Even in that short space of time there had been changes to the stage show with a new drummer, Jamal Moore, and the drum kit that used to sit centre stage with the band’s logo shunted out to the right to make way for a video backdrop.
Support came from a young Irish band the Whereabouts, who with their mop tops, suits and punchy R n B could have been stuck in a 1964 timewarp of the early Stones, Yardbirds and the Animals. Despite the retro nature of their performance, right down to the singer playing some blues harp on ‘Don’t Bring Me Down’, their vitality suggested they could be a band to watch.
In the interval, rather than the standard AC/DC between set music, we were ‘treated’ to half an hour of hip hop with brief samples of rock classics, which was more akin to being tortured in a prisoner of war camp than waiting for a gig to start.
Moreover as Daughtry opened with the title track from current album Baptized and ‘Feels Like Tonight’, the sound remained at ear splitting levels and, as so many bands do these days, seemed to be being ‘enhanced’ by sampled beats.

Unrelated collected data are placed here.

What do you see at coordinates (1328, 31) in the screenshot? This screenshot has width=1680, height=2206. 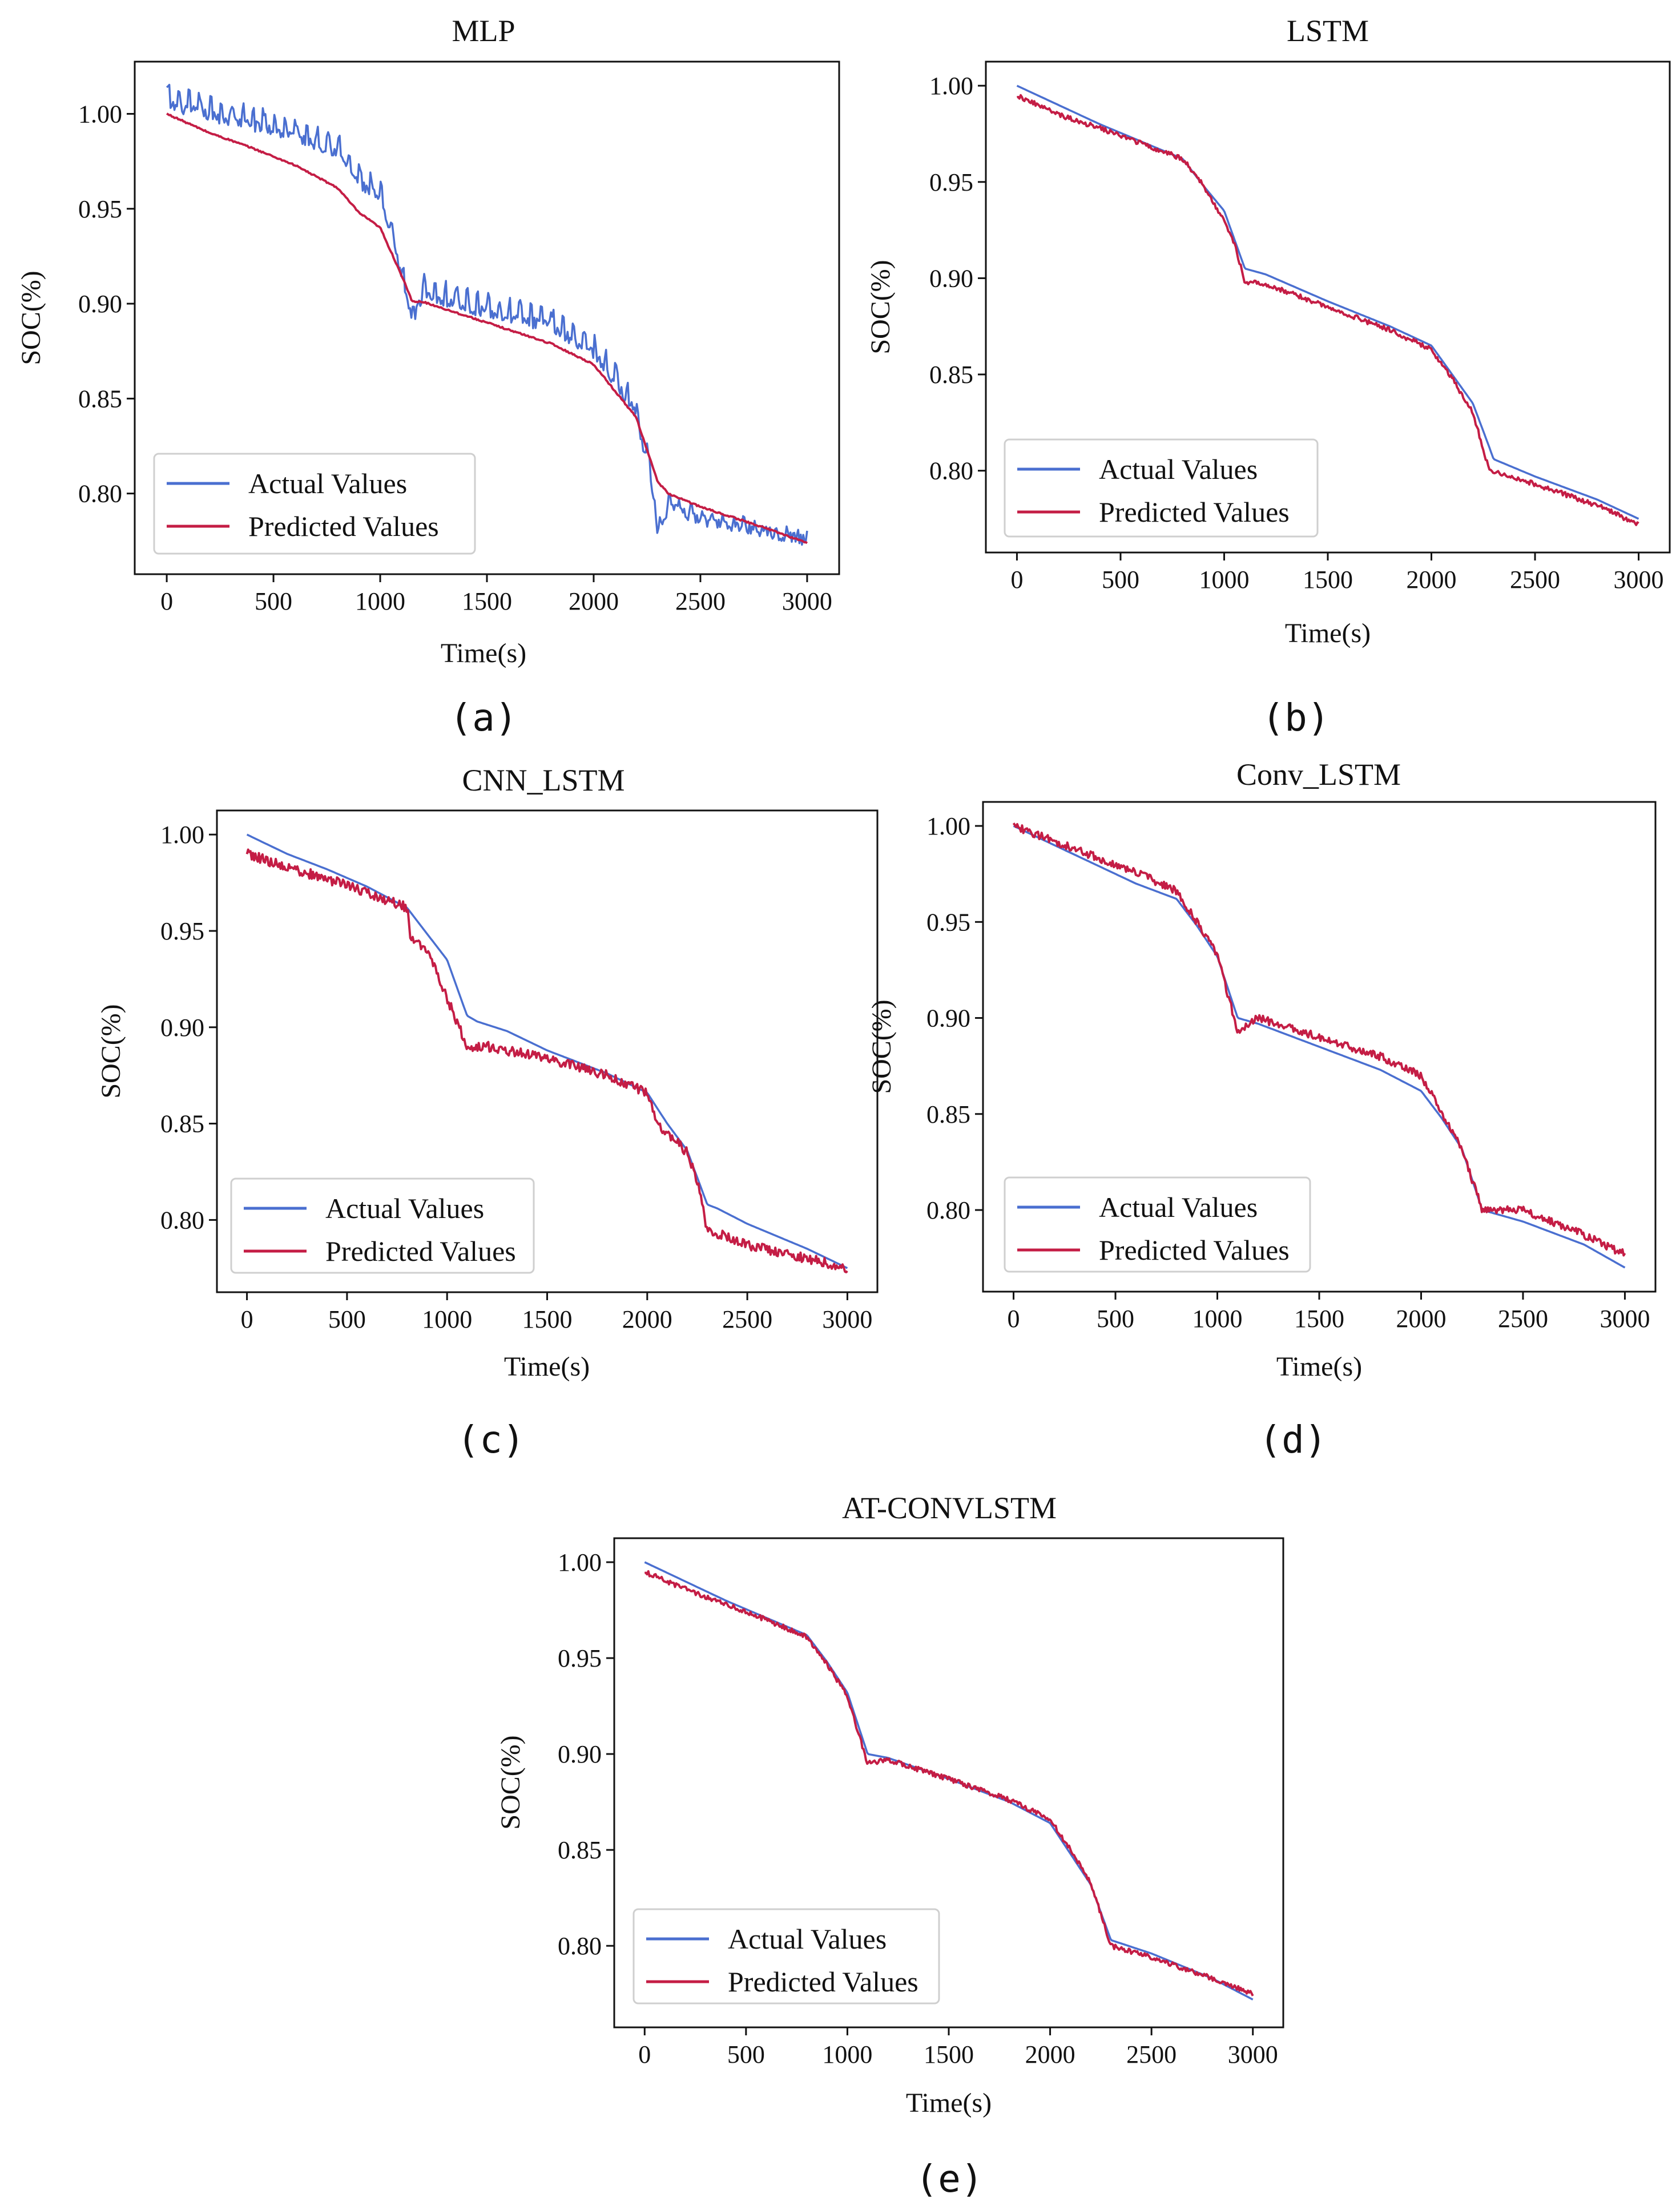 I see `chart-title: LSTM` at bounding box center [1328, 31].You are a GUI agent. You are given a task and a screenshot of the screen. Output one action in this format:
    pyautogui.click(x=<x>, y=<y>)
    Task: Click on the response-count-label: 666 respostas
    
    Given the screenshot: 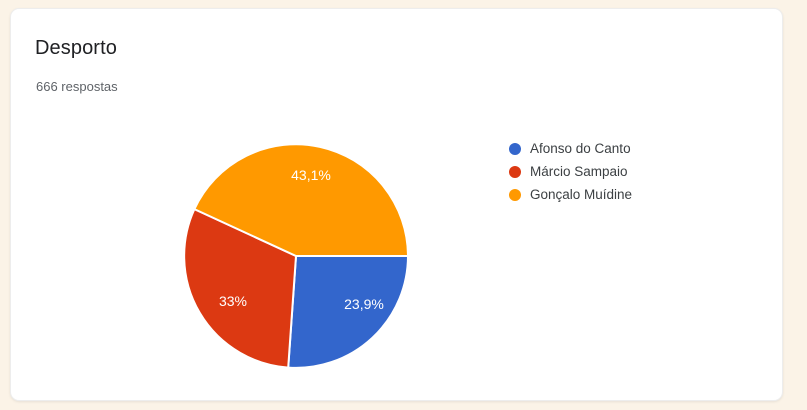 What is the action you would take?
    pyautogui.click(x=77, y=86)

Once I became attuned to it, I enjoyed the first album classics ‘Over You’ and ‘It’s Not Over’, with Chris working the crowd as the front reached out to touch him while ‘Renegade’ showed that, in spite of the poppier direction they are taking, the band still have it in them to rock aggressively and give contemporaries like Shinedown a run for their money.
Chris appears more than ever to be the sole focus with his band reduced to able sidemen, but is one of the great rock frontmen, radiating an easy charm. As you might expect from someone who came to prominence via American Idol his expressive voice is what ensures their material stands out, and this was best showcased during a mid-song interlude in which he was accompanied only by acoustic guitar, and keyboardist and backing vocalist Elvio Fernandez.

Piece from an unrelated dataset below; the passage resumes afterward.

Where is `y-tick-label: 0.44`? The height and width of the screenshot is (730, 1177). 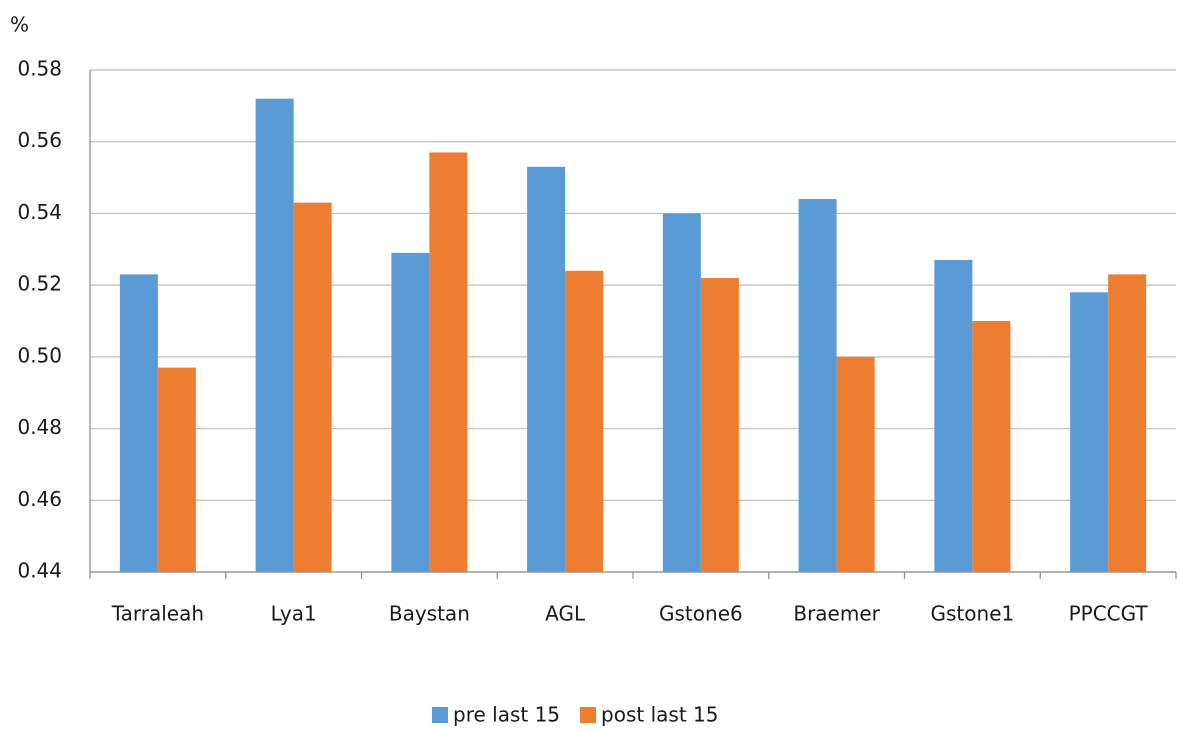 y-tick-label: 0.44 is located at coordinates (40, 571). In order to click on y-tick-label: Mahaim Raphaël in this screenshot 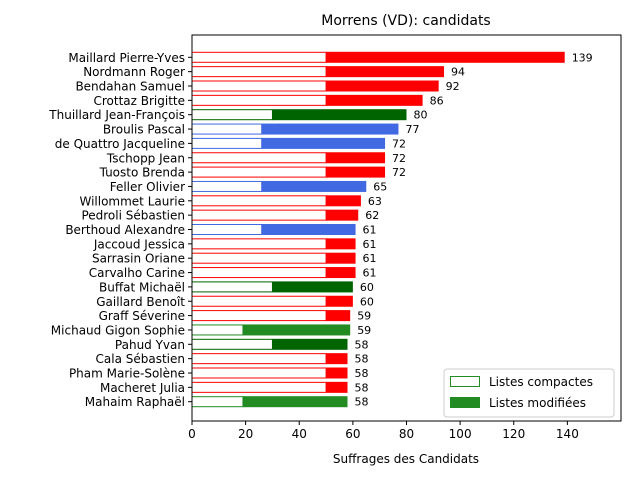, I will do `click(135, 402)`.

After a stripped back ‘Witness’ from the current album, he did what few others could and emulate Chris Isaak on a cover of ‘Wicked Game’, before playing ‘Start Of Something Good’, dedicated to a couple who used their meet and greet with him to propose to each other!
The newer material is forming an ever greater part of the set, and, using the latest pop tricks, there were earworm singalong refrains to the likes of ‘I’ll Fight’ and ‘Battleships’, with Chris humorously stating that people’s car passengers would be driven crazy on the way home by the ‘boom boom-boom-boom’ chorus of the latter.
The main set ended with the anthemic, mid-tempo ‘September’ and ‘Home’, both to a video backdrop and the type of songs that will be played as the background to TV montages for years to come.
First encore ‘Waiting for Superman’ is arguably the bona fide classic off the new album and people were singing along, while the bizarre foghorn style keyboard on the chorus was stunningly high in the mix. Sadly ‘What About Now’ seemed to have been dropped from the set, so the last song was ‘Long Live Rock n Roll’.
For me this epitomised the paradox – the song namechecks and celebrates the greats – from Joplin and The Stones to Bon Jovi and Van Halen, yet is delivered in a jaunty pop style with the only guitars acoustic ones. Nevertheless the way the Roundhouse was turned into a mass camp fire singalong suggested that my scepticism was a minority verdict.
On a personal level, I regret that Chris Daughtry is moving away from his harder rocking roots into a broader pop sound. But he and his eponymous band still put on an entertaining, arena-worthy show and on this evidence UK crowds are increasingly lapping it up.